Smell of a Bird Base

Been having trouble lately with my Birds. Partly this is nature’s fault: Many birds have at least three colors, rather than two: a topfeather color, an underbelly off-white, and red or brown for foot & beak. That’s not even counting the black of the eye. With origami you’ve got two basic colors to work with plus a pseudo-grey from shadow-pockets—not quite enough for this particular job.

One could, I suppose, bite the bullet, and add another sheet with one or two new colors. Joseph Wu has gone in this direction with his elegantly-marked Frigate Bird. And I seem to remember Nicolas Terry doing something similar to get a multicolored frog.

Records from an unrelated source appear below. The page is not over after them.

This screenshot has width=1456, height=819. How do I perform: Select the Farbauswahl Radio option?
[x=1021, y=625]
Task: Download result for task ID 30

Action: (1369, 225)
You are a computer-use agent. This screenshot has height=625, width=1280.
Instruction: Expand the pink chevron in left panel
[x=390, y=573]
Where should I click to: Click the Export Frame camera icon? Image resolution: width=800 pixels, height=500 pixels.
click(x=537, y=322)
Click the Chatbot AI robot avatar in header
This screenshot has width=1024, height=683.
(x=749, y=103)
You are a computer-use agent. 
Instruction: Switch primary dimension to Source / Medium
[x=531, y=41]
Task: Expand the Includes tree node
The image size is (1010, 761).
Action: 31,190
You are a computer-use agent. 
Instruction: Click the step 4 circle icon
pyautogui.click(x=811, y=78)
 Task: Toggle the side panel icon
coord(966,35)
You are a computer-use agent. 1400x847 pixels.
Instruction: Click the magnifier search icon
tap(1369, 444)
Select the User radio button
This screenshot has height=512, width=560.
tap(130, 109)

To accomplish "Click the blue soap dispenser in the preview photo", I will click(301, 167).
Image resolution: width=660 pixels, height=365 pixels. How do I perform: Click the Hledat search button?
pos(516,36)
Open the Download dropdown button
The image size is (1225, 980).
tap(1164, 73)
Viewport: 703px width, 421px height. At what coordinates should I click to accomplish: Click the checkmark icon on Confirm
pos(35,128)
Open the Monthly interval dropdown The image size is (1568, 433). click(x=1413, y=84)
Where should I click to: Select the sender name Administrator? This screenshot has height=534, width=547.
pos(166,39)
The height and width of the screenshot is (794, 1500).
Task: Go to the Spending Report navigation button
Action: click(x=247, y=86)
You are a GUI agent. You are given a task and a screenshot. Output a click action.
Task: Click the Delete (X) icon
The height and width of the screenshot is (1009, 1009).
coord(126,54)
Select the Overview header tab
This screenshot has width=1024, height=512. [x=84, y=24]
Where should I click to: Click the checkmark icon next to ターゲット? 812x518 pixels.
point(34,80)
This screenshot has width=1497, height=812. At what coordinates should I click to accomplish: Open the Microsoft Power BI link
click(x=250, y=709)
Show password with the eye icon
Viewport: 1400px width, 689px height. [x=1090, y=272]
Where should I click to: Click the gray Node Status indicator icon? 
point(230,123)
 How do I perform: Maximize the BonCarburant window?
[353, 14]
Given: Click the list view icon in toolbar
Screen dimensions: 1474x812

An option for those of us stuck, religiously, with single-sheet color-faithful origami is to confine ourselves to those birds that do follow a 2-color scheme. Pigeons, for instance, which run the gamut of gray-scales and blended patterns, sometimes come in an all-gray or all white body plus reddish feet. Likewise there are quite a few avian species in which the females, who tend to be interested in crypsis rather than showiness, keep their color-numbers to an origami-manageable minimum. (There are, of course, always reasons why an animal has the color numbers it has.)

Another problem is idiosyncratic---or maybe just personally idiotic. A long time ago (20 years… sheesh!) I convinced myself that a standing bird is fundamentally a four-pointed creature, from which it follows that it should be designable from a bird base (5 points: hide one). If you want to use the fancy techniques that have since come on line, to add complexity or detail---open a beak, pry apart toenails, start the wings a-flutterin---this ought to be doable optionally at the last minute, modifying extremities to taste, rather than by designing complexity in from the outset or inventing new bases as I believe Roman Diaz once argued is necessary. All the above poses a certain challenge, since to date I have not been able to pull this off entirely successfully.... Roman in a recent letter even claimed that “The smell of a bird base is difficult to disguise on a model.” But what to do? I happen to like the smell of a bird base.